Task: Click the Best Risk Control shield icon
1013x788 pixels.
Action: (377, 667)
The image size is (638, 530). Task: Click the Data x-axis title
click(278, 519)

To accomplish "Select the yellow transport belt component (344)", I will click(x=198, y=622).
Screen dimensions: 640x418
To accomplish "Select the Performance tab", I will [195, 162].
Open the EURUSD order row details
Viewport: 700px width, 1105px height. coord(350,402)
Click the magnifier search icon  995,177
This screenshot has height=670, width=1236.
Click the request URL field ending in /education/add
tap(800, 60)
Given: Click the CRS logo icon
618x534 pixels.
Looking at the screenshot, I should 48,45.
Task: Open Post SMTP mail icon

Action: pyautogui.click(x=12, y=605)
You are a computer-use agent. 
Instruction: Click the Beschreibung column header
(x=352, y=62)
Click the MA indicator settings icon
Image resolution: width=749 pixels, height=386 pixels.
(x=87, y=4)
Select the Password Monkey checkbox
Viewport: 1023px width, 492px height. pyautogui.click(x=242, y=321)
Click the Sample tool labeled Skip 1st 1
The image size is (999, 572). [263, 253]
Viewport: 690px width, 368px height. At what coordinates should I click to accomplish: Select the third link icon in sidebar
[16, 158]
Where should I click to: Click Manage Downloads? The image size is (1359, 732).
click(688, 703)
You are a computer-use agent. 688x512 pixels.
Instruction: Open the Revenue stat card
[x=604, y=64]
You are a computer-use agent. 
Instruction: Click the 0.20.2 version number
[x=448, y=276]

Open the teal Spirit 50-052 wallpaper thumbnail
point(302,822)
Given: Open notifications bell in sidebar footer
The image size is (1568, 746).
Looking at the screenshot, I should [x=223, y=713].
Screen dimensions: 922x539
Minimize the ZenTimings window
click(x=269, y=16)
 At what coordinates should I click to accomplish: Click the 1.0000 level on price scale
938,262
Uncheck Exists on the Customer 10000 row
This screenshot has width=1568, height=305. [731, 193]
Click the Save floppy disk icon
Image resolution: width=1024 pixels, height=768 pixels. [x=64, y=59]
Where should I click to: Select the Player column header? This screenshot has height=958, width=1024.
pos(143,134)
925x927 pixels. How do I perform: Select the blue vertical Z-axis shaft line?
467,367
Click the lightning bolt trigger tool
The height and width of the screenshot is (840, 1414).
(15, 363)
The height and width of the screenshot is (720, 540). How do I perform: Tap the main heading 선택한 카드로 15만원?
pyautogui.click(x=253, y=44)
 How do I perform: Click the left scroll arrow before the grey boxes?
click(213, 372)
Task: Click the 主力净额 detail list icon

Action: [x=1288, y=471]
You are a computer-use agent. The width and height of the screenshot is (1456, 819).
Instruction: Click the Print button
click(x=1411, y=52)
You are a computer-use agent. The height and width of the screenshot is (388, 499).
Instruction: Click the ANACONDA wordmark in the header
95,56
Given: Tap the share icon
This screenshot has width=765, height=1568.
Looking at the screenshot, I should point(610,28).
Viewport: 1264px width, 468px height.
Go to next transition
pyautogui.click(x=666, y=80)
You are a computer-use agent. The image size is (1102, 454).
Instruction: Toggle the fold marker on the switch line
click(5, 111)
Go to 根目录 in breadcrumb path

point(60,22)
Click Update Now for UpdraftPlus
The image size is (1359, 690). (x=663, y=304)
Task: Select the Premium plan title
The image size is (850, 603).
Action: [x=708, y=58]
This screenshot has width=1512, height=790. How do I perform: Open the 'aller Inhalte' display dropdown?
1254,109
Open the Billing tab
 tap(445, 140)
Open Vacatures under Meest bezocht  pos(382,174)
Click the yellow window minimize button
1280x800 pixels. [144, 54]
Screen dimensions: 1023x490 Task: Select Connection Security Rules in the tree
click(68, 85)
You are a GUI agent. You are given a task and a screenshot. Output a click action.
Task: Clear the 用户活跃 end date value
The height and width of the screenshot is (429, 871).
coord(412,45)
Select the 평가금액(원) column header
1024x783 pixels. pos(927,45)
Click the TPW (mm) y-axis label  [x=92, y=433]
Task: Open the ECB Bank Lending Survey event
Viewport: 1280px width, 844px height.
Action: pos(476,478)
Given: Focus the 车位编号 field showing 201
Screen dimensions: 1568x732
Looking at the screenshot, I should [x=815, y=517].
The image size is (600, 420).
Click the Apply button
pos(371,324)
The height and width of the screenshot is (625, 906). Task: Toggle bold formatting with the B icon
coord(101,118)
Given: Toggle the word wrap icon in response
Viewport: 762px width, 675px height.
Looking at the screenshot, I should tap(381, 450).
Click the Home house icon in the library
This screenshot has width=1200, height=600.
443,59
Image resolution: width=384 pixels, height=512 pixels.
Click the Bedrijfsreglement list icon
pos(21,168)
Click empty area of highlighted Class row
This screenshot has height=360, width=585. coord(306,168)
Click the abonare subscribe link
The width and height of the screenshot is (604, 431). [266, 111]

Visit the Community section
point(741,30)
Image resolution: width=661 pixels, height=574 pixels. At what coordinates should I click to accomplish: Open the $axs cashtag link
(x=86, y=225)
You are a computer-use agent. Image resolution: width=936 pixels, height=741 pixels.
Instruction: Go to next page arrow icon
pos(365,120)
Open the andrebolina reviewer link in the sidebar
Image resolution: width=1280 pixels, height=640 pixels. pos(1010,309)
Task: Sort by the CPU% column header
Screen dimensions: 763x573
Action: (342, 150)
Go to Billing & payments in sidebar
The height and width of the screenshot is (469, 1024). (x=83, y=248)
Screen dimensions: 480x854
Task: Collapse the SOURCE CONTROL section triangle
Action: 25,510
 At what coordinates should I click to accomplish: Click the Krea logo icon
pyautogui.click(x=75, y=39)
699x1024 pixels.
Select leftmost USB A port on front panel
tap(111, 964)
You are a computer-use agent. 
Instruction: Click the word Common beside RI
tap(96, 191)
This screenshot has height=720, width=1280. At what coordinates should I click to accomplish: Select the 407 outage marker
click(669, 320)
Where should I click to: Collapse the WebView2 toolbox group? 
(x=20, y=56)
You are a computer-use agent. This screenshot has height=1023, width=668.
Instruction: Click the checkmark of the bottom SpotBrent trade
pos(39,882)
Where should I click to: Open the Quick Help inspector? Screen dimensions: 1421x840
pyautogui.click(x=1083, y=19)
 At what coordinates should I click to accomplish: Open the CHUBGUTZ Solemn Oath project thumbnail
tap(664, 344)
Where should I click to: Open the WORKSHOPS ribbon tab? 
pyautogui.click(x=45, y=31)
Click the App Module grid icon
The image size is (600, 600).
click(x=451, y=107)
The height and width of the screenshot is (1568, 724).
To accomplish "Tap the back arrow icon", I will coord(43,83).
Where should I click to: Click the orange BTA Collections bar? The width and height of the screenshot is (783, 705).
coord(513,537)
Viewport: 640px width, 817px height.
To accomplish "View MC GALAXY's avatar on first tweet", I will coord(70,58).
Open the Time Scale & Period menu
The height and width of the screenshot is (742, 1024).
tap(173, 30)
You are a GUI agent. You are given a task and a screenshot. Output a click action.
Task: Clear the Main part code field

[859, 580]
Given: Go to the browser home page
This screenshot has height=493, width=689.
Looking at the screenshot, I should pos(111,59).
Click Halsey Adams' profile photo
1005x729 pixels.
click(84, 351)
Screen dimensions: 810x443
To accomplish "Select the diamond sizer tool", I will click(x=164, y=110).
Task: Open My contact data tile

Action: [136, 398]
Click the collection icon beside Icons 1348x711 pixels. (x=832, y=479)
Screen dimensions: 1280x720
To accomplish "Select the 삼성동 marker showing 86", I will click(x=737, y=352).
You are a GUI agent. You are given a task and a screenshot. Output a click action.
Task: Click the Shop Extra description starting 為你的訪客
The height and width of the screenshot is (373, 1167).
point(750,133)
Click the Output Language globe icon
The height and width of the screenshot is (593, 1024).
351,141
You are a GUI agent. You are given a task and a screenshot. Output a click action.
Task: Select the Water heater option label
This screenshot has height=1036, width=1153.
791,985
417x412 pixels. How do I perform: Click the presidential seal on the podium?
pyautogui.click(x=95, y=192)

■ ■ ■ ■ ■ ■ ■

# ASSIGNED TASK
In the data above, which lines lie between the line with "Open Vacatures under" and the line with "Given: Focus the 车位编号 field showing 201", inclusive? Print those lines exactly and nothing else.

# RESULT OF THE EXERCISE
Open Vacatures under Meest bezocht  pos(382,174)
Click the yellow window minimize button
1280x800 pixels. [144, 54]
Screen dimensions: 1023x490 Task: Select Connection Security Rules in the tree
click(68, 85)
You are a GUI agent. You are given a task and a screenshot. Output a click action.
Task: Clear the 用户活跃 end date value
The height and width of the screenshot is (429, 871).
coord(412,45)
Select the 평가금액(원) column header
1024x783 pixels. pos(927,45)
Click the TPW (mm) y-axis label  [x=92, y=433]
Task: Open the ECB Bank Lending Survey event
Viewport: 1280px width, 844px height.
Action: pos(476,478)
Given: Focus the 车位编号 field showing 201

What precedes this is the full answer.